WHAT NEEDS TO BE DONE
Change "GUI agent" to "interface agent" everywhere in the data below, and write all the lines out again with nothing else altered.

--- START OF PROVIDED INFORMATION ---

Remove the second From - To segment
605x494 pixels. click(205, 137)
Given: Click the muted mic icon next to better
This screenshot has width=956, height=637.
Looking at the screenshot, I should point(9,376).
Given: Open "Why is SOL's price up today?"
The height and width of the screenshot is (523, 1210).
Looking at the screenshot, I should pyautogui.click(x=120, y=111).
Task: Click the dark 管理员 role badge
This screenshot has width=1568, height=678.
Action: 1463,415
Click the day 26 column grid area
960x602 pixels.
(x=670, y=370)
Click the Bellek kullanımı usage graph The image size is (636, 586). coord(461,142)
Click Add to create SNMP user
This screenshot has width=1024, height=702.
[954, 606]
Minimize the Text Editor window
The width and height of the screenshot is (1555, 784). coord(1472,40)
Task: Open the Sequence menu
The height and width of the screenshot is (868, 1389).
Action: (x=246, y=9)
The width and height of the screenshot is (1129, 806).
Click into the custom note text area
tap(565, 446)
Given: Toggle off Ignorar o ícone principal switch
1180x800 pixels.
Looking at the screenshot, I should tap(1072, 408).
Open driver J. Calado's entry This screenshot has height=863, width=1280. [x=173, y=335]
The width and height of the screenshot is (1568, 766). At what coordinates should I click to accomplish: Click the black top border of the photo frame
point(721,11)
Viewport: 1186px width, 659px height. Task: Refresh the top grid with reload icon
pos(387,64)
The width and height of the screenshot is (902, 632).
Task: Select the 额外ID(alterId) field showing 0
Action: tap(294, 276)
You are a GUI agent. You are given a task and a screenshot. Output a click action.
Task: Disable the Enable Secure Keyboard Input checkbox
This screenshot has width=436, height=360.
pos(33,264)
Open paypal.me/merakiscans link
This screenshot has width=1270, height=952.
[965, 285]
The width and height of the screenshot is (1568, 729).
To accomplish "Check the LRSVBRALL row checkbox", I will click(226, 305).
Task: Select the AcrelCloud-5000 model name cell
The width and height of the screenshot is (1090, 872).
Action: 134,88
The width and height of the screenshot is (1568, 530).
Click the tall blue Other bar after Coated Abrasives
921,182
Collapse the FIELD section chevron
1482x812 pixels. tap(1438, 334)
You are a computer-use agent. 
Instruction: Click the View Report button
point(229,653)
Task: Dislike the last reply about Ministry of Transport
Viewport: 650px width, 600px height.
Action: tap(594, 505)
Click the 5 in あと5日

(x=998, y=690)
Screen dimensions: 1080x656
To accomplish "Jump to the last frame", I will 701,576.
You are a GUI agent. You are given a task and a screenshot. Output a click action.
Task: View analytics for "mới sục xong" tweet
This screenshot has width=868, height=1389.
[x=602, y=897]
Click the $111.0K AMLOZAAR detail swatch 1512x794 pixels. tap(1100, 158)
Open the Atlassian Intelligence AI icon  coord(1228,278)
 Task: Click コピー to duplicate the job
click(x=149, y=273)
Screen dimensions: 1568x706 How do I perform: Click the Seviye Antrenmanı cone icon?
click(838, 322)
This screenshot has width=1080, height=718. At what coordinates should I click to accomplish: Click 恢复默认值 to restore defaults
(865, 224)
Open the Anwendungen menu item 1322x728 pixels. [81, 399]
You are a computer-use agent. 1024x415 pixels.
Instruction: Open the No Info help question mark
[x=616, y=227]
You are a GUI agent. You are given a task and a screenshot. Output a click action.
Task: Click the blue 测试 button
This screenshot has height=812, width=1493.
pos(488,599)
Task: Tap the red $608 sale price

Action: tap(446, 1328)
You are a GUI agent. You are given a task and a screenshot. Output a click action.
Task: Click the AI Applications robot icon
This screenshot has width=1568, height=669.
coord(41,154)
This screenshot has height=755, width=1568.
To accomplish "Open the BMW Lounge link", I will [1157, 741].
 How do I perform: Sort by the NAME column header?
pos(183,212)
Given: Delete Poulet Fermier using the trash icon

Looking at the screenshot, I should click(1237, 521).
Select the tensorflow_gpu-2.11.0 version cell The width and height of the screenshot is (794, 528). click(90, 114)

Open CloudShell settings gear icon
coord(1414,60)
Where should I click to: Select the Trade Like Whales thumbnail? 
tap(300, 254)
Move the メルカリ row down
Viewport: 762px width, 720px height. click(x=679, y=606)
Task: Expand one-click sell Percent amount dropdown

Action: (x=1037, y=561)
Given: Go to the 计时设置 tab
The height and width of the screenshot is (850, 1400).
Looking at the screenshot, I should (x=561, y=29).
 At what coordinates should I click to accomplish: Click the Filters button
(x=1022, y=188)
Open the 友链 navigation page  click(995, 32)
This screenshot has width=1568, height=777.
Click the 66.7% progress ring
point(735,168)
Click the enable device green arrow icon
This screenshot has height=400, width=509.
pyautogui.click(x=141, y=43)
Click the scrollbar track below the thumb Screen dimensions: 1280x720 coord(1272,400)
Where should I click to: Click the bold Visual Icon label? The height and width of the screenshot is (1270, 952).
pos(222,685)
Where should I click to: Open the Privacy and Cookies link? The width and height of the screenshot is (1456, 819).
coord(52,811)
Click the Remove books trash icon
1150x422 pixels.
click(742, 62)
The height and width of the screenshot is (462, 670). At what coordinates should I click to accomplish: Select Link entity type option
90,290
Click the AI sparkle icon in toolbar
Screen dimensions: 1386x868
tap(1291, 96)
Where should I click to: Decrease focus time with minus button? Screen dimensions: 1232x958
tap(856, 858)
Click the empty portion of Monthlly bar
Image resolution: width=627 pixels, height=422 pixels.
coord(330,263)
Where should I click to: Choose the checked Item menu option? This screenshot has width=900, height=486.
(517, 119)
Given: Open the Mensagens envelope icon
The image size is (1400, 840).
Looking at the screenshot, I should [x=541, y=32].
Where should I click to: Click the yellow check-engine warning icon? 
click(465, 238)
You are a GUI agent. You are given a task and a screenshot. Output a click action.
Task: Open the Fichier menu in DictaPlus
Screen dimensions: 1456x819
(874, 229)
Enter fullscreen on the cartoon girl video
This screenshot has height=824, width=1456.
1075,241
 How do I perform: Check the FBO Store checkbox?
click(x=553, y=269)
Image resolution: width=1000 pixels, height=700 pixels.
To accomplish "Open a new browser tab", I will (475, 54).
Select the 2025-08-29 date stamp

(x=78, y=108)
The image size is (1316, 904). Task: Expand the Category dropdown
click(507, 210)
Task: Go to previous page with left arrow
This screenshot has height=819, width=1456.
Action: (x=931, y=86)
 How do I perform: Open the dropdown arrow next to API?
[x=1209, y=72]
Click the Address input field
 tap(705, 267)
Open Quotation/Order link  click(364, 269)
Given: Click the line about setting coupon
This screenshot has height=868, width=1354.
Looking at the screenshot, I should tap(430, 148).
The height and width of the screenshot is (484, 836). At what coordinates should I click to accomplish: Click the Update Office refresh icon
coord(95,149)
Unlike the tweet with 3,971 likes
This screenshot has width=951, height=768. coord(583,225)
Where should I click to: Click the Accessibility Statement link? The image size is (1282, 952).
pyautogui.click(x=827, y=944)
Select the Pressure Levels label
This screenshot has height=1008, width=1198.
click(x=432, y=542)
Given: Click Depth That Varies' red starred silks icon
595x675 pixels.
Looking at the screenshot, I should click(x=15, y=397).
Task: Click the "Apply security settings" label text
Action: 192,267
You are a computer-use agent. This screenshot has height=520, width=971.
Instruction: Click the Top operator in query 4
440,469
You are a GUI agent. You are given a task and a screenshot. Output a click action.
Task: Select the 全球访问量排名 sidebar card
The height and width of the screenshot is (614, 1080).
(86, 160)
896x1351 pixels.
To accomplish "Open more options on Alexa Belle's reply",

--- END OF PROVIDED INFORMATION ---

TASK ANSWER
Remove the second From - To segment
605x494 pixels. click(205, 137)
Given: Click the muted mic icon next to better
This screenshot has width=956, height=637.
Looking at the screenshot, I should point(9,376).
Given: Open "Why is SOL's price up today?"
The height and width of the screenshot is (523, 1210).
Looking at the screenshot, I should pyautogui.click(x=120, y=111).
Task: Click the dark 管理员 role badge
This screenshot has width=1568, height=678.
Action: 1463,415
Click the day 26 column grid area
960x602 pixels.
(x=670, y=370)
Click the Bellek kullanımı usage graph The image size is (636, 586). coord(461,142)
Click Add to create SNMP user
This screenshot has width=1024, height=702.
[954, 606]
Minimize the Text Editor window
The width and height of the screenshot is (1555, 784). coord(1472,40)
Task: Open the Sequence menu
The height and width of the screenshot is (868, 1389).
Action: (x=246, y=9)
The width and height of the screenshot is (1129, 806).
Click into the custom note text area
tap(565, 446)
Given: Toggle off Ignorar o ícone principal switch
1180x800 pixels.
Looking at the screenshot, I should tap(1072, 408).
Open driver J. Calado's entry This screenshot has height=863, width=1280. [x=173, y=335]
The width and height of the screenshot is (1568, 766). At what coordinates should I click to accomplish: Click the black top border of the photo frame
point(721,11)
Viewport: 1186px width, 659px height. Task: Refresh the top grid with reload icon
pos(387,64)
The width and height of the screenshot is (902, 632).
Task: Select the 额外ID(alterId) field showing 0
Action: tap(294, 276)
You are a interface agent. You are given a task and a screenshot. Output a click action.
Task: Disable the Enable Secure Keyboard Input checkbox
This screenshot has width=436, height=360.
pos(33,264)
Open paypal.me/merakiscans link
This screenshot has width=1270, height=952.
[965, 285]
The width and height of the screenshot is (1568, 729).
To accomplish "Check the LRSVBRALL row checkbox", I will click(226, 305).
Task: Select the AcrelCloud-5000 model name cell
The width and height of the screenshot is (1090, 872).
Action: 134,88
The width and height of the screenshot is (1568, 530).
Click the tall blue Other bar after Coated Abrasives
921,182
Collapse the FIELD section chevron
1482x812 pixels. tap(1438, 334)
You are a computer-use agent. 
Instruction: Click the View Report button
point(229,653)
Task: Dislike the last reply about Ministry of Transport
Viewport: 650px width, 600px height.
Action: tap(594, 505)
Click the 5 in あと5日

(x=998, y=690)
Screen dimensions: 1080x656
To accomplish "Jump to the last frame", I will 701,576.
You are a interface agent. You are given a task and a screenshot. Output a click action.
Task: View analytics for "mới sục xong" tweet
This screenshot has width=868, height=1389.
[x=602, y=897]
Click the $111.0K AMLOZAAR detail swatch 1512x794 pixels. tap(1100, 158)
Open the Atlassian Intelligence AI icon  coord(1228,278)
 Task: Click コピー to duplicate the job
click(x=149, y=273)
Screen dimensions: 1568x706 How do I perform: Click the Seviye Antrenmanı cone icon?
click(838, 322)
This screenshot has width=1080, height=718. At what coordinates should I click to accomplish: Click 恢复默认值 to restore defaults
(865, 224)
Open the Anwendungen menu item 1322x728 pixels. [81, 399]
You are a computer-use agent. 1024x415 pixels.
Instruction: Open the No Info help question mark
[x=616, y=227]
You are a interface agent. You are given a task and a screenshot. Output a click action.
Task: Click the blue 测试 button
This screenshot has height=812, width=1493.
pos(488,599)
Task: Tap the red $608 sale price

Action: tap(446, 1328)
You are a interface agent. You are given a task and a screenshot. Output a click action.
Task: Click the AI Applications robot icon
This screenshot has width=1568, height=669.
coord(41,154)
This screenshot has height=755, width=1568.
To accomplish "Open the BMW Lounge link", I will [1157, 741].
 How do I perform: Sort by the NAME column header?
pos(183,212)
Given: Delete Poulet Fermier using the trash icon

Looking at the screenshot, I should click(1237, 521).
Select the tensorflow_gpu-2.11.0 version cell The width and height of the screenshot is (794, 528). click(90, 114)

Open CloudShell settings gear icon
coord(1414,60)
Where should I click to: Select the Trade Like Whales thumbnail? 
tap(300, 254)
Move the メルカリ row down
Viewport: 762px width, 720px height. click(x=679, y=606)
Task: Expand one-click sell Percent amount dropdown

Action: (x=1037, y=561)
Given: Go to the 计时设置 tab
The height and width of the screenshot is (850, 1400).
Looking at the screenshot, I should (x=561, y=29).
 At what coordinates should I click to accomplish: Click the Filters button
(x=1022, y=188)
Open the 友链 navigation page  click(995, 32)
This screenshot has width=1568, height=777.
Click the 66.7% progress ring
point(735,168)
Click the enable device green arrow icon
This screenshot has height=400, width=509.
pyautogui.click(x=141, y=43)
Click the scrollbar track below the thumb Screen dimensions: 1280x720 coord(1272,400)
Where should I click to: Click the bold Visual Icon label? The height and width of the screenshot is (1270, 952).
pos(222,685)
Where should I click to: Open the Privacy and Cookies link? The width and height of the screenshot is (1456, 819).
coord(52,811)
Click the Remove books trash icon
1150x422 pixels.
click(742, 62)
The height and width of the screenshot is (462, 670). At what coordinates should I click to accomplish: Select Link entity type option
90,290
Click the AI sparkle icon in toolbar
Screen dimensions: 1386x868
tap(1291, 96)
Where should I click to: Decrease focus time with minus button? Screen dimensions: 1232x958
tap(856, 858)
Click the empty portion of Monthlly bar
Image resolution: width=627 pixels, height=422 pixels.
coord(330,263)
Where should I click to: Choose the checked Item menu option? This screenshot has width=900, height=486.
(517, 119)
Given: Open the Mensagens envelope icon
The image size is (1400, 840).
Looking at the screenshot, I should [x=541, y=32].
Where should I click to: Click the yellow check-engine warning icon? 
click(465, 238)
You are a interface agent. You are given a task and a screenshot. Output a click action.
Task: Open the Fichier menu in DictaPlus
Screen dimensions: 1456x819
(874, 229)
Enter fullscreen on the cartoon girl video
This screenshot has height=824, width=1456.
1075,241
 How do I perform: Check the FBO Store checkbox?
click(x=553, y=269)
Image resolution: width=1000 pixels, height=700 pixels.
To accomplish "Open a new browser tab", I will (475, 54).
Select the 2025-08-29 date stamp

(x=78, y=108)
The image size is (1316, 904). Task: Expand the Category dropdown
click(507, 210)
Task: Go to previous page with left arrow
This screenshot has height=819, width=1456.
Action: (x=931, y=86)
 How do I perform: Open the dropdown arrow next to API?
[x=1209, y=72]
Click the Address input field
 tap(705, 267)
Open Quotation/Order link  click(364, 269)
Given: Click the line about setting coupon
This screenshot has height=868, width=1354.
Looking at the screenshot, I should tap(430, 148).
The height and width of the screenshot is (484, 836). At what coordinates should I click to accomplish: Click the Update Office refresh icon
coord(95,149)
Unlike the tweet with 3,971 likes
This screenshot has width=951, height=768. coord(583,225)
Where should I click to: Click the Accessibility Statement link? The image size is (1282, 952).
pyautogui.click(x=827, y=944)
Select the Pressure Levels label
This screenshot has height=1008, width=1198.
click(x=432, y=542)
Given: Click Depth That Varies' red starred silks icon
595x675 pixels.
Looking at the screenshot, I should click(x=15, y=397).
Task: Click the "Apply security settings" label text
Action: 192,267
You are a computer-use agent. This screenshot has height=520, width=971.
Instruction: Click the Top operator in query 4
440,469
You are a interface agent. You are given a task and a screenshot. Output a click action.
Task: Select the 全球访问量排名 sidebar card
The height and width of the screenshot is (614, 1080).
(86, 160)
896x1351 pixels.
To accomplish "Open more options on Alexa Belle's reply",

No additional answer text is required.